On Jan. 4 of this year, current U.S. Attorney General Jeff Sessions rescinded a trio of memos from the Obama era that had adopted a policy of not interfering with cannabis-friendly state laws.

Now, Cole said, he spends a lot of time with lawyers from companies who want to know if one action or another would be legal and “Can I invest in Canada?”

“There is so much confusion,” he said. “These are really complicated, fact-specific issues and everybody has a level of risk and the question is just going to be where your appetite lies. It’s probably a good idea to go to outside counsel to get some boundaries as to where it is so when you’re making risk-based choices you’re making them with your eyes as open as they can be, and that’s ancillary businesses as well. Even if you’re not a ‘leaf-touching business,’ how much do you know about what you’re doing?” he said.

When it comes to being a lawyer in the cannabis sector in the United States, Kobrin has some specific advice: “The level of normal CYA [cover your ass] — triple it. And then you’re probably not quite there. Whatever would be your normal comfort level of ‘Have I papered this enough?’— triple it at least. Don’t just cover the executive level; make sure [you cover] the people doing the work, too.”

Kobrin is solo in-house counsel at Cansortium and joined from private practice.

“It’s a great time to be in this space,” said Kobrin. “We are exploring every opportunity that provides the best opportunity to the company, the shareholders and to patients.”

Kobrin said he “has a lot of outside counsel help” with a variety of firms for different areas including real estate and “an amazing” trademark lawyer in Colorado. He has trademark applications in about six countries right now.

Prior to joining Cansortium/Knox Medical, Kobrin was a corporate commercial litigator in Miami. When he found he didn’t love the litigator life, he pushed himself into the firm’s corporate transactional M&A work. At about the same time, the firm was retained to do the corporate infrastructure for Knox in Florida.

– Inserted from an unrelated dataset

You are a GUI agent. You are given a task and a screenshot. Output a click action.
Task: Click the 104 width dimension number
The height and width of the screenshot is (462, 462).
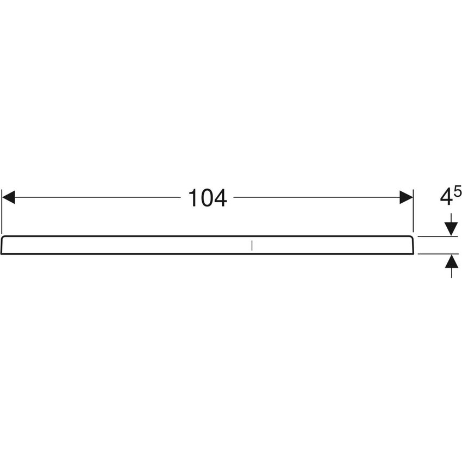click(x=207, y=198)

“I saw the opportunity and ran with it,” he said.

He started building out a practice group and at the same time, Cansortium, Knox’s parent company, decided it wanted to expand outside of Florida and picked up a licence in Puerto Rico.

“The goal at the end of 2016 was to make it a global leader in the market and they asked me to come on board full time,” he said. “I can remember the CEO saying, ‘You have never worked this hard; just wait.’”

“For in-house folks, you have to enjoy not only what you’re doing but the people you’re doing it with. I know a lot of lawyers who stay at a job for money and they can’t stand the work. I just got lucky. When I jumped, I gave up partnership. I was told I would be a partner within five months. Fortunately, it’s panning out very well for me. I feel very blessed.”

Editor's note: Story updated Nov. 2 to include more specific information on Cansortium's Canadian facilities.